┏━━

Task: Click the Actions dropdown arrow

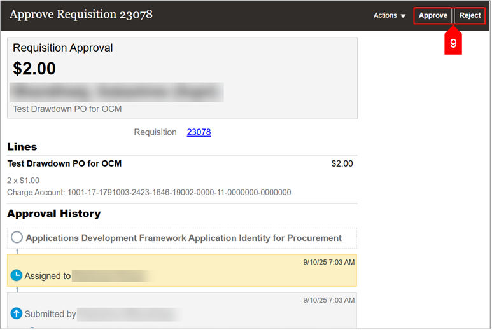Action: tap(403, 16)

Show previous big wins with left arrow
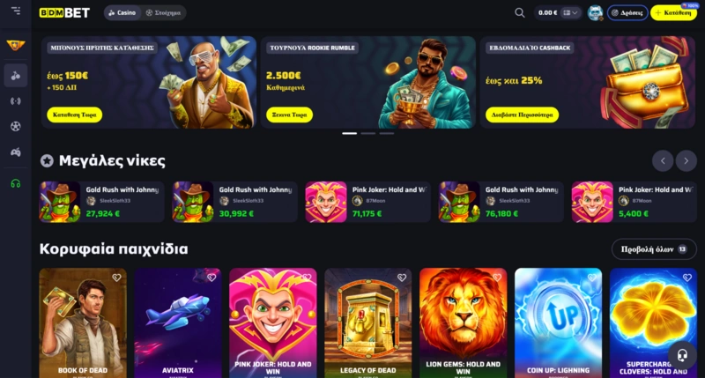663,161
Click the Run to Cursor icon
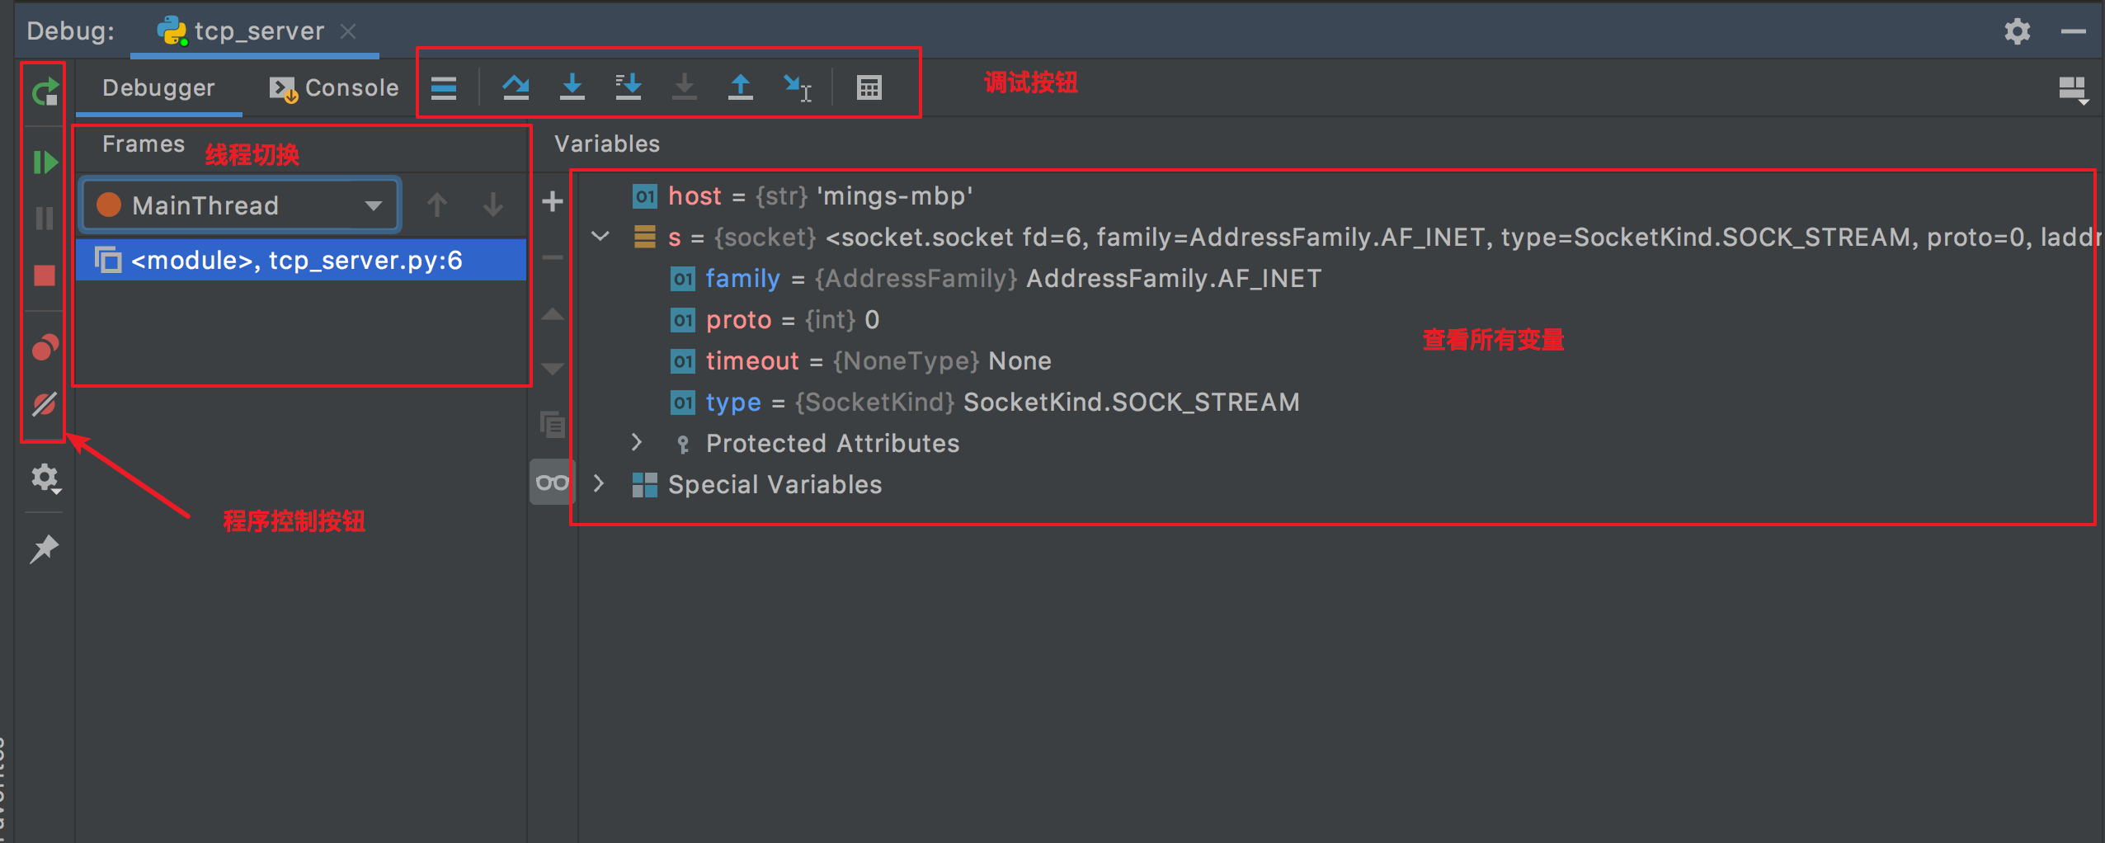The image size is (2105, 843). [x=797, y=87]
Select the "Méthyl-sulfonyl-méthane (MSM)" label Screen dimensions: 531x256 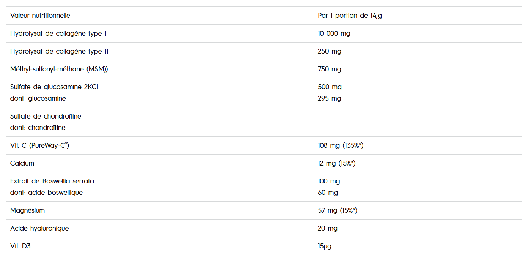tap(59, 69)
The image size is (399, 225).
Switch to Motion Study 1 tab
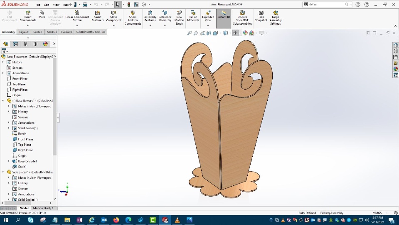43,208
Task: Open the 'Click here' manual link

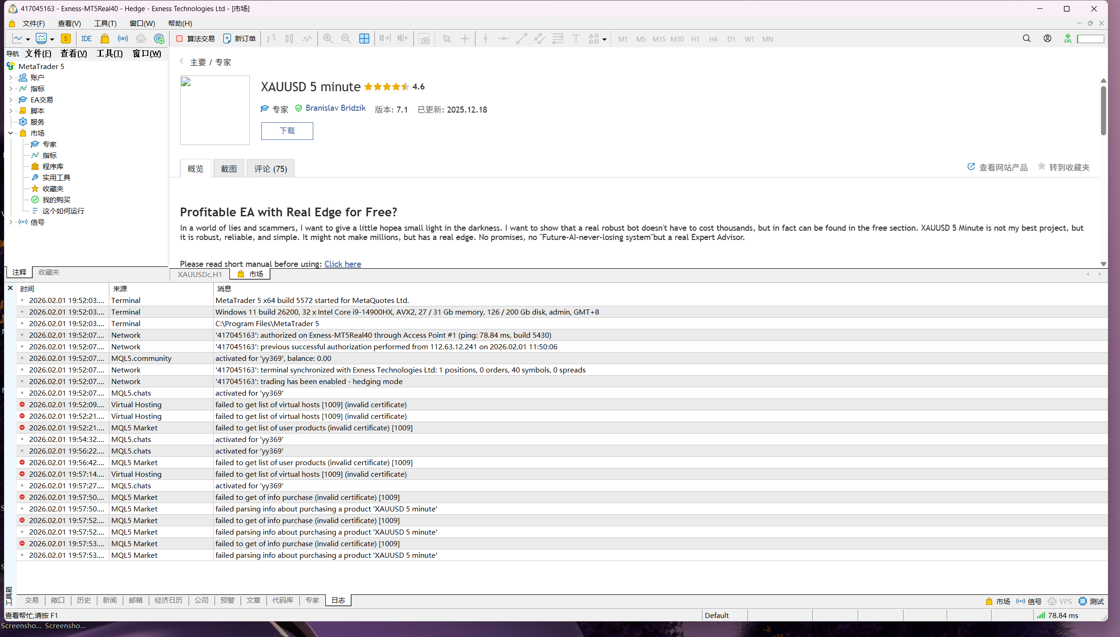Action: 342,264
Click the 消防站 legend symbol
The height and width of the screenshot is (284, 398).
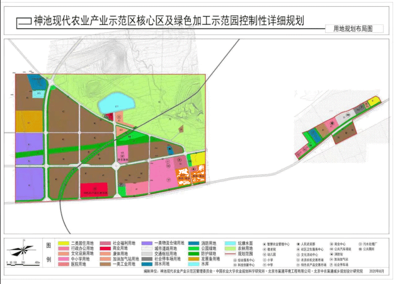pos(331,254)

┗━━

WRITTEN PROBLEM.
Please reproduce the records word for word from the very beginning, stopping after the line that contains "The image size is (2105, 843). [x=797, y=87]". Leave the pictures out of your answer.

OUTPUT BELOW.
Task: Click the Actions dropdown arrow

Action: tap(403, 16)

Show previous big wins with left arrow
663,161
Click the Run to Cursor icon
The image size is (2105, 843). [x=797, y=87]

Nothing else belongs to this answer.